M Master opened but crashed immediately. She tried to delete it, but it wouldn’t delete. After thinking for a while, she called the police station again.
“I lost my phone that night,” she said, but the policewoman interrupted her.
“We installed it,” the other party said. “If criminals contact you, we can detect their messages. Don’t tamper with it.”
‘Technology is really advanced if it can detect this.’ Deng Yilan hung up the phone and looked at the icon of M Master for a while, secretly hoping that the woman in the hat would call her now so that she could catch her through M Master, get her arrested, and execute her—she couldn’t handle this case alone.
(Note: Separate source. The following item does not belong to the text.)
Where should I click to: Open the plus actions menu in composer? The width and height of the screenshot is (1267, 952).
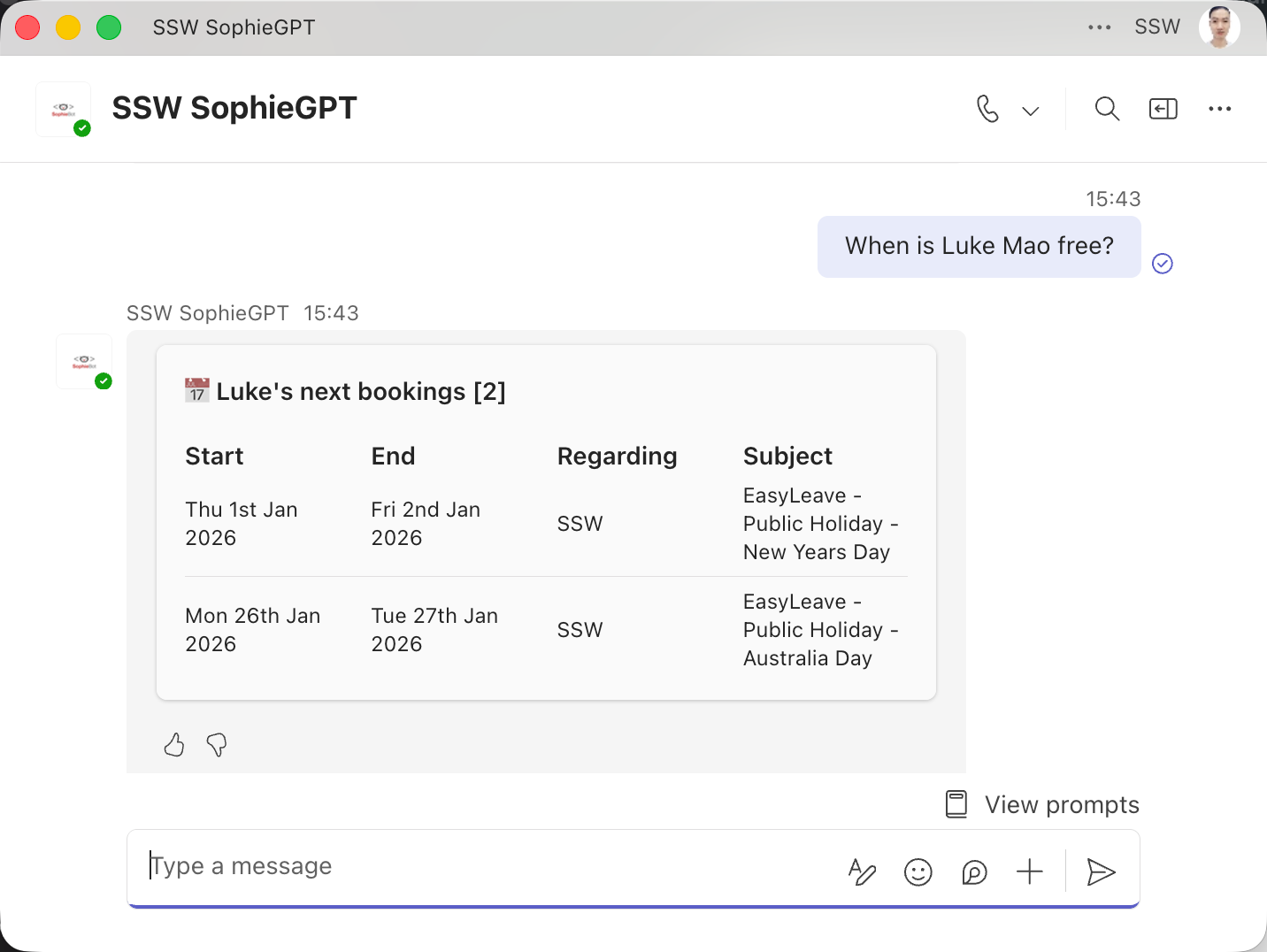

There must be accomplices, and they should all be arrested and executed together!
Suddenly, she thought again, this was the difference between her and Han Jun. If someone surreptitiously installed an app on Han Jun’s phone, even if it were to his advantage, he would definitely be unhappy. That’s just how he was; it was very strange.
When she walked into the living room, she found her parents watching a TV ad.
“It’s really strange. Advertising in all these newspapers and TV must cost money,” her mother muttered. “And what kind of advertisement is this? I can’t make sense of it.”
“Maybe it’s some activity for young people,” her father said, waving Deng Yilan over. “Come and take a look. Do you know what this is about? It might take your mind off things.”
Although she wasn’t in the mood, Deng Yilan glanced over. There was a TV ad inserted in the middle of a drama, with only a segment of text floating on the screen, unmoving. In the bottom right corner was a line of small text that read, ‘Shadow Operation will play in 1 minute and 53 seconds.’ It was counting down continuously, but the ad remained unchanged. The usual commercials for laundry detergent, sanitary pads, and cars were nowhere to be seen.
She read the text.
“I arrived on June 2nd, and my condition is currently stable. I want to return to the Twelve Worlds. According to our speculation, the regression we encountered here may be reversed after returning. I can obtain a visa without causing any damage, but I still need help. If you are someone like me and want to return, no matter how long you’ve been here, please contact me. Tell your paper crane to find Lin Sanjiu, or respond to me differently.”
“What’s this?” Deng Yilan said, distracted. “I don’t get it either.”
She glanced at the words ‘Twelve Worlds’ again, finding them familiar.
“Oh, it’s starting,” her father said. “Come, sit down and watch for a while.”
Amidst the continuous gunfire, Deng Yilan stared at the changing faces on the screen, the heroic battles, but her mind was filled with the words she had just read. Why did they seem familiar? She was sure she had heard this term before. Twelve Worlds.
“I’m heading to bed.”
She didn’t want to watch anymore, so she got up and walked past the determined face of the female lead on the screen, her eyes filled with tears. The female lead had just learned that the enemy had cruelly killed the male lead’s old lover, and she was encouraging him to turn his hatred into strength and eradicate the enemy together. Deng Yilan felt that they both acted as if they were crazy.
Closing the bedroom door, she lay on the bed, placed her hand on Han Jun’s pillow, and gently rubbed the fabric with her fingers. Not long ago, his hair, skin, and breath were pressed against this fabric.
On weekends, they would stay in bed a little longer in the morning. Once, when Han Jun had just woken up from a dream, his voice still hoarse, not knowing what he had dreamed of, he looked at the ceiling and whispered to her, “Sometimes I think this life is pretty nice. I never thought I might one day have a wife and a house to live in.”
“Sounds like you used to be a homeless person,” Deng Yilan replied while texting, not paying much attention.
“When I was in the Twelve Worlds, I really was homeless,” Han Jun said, then stopped speaking.
Deng Yilan suddenly sat up, her heart pounding.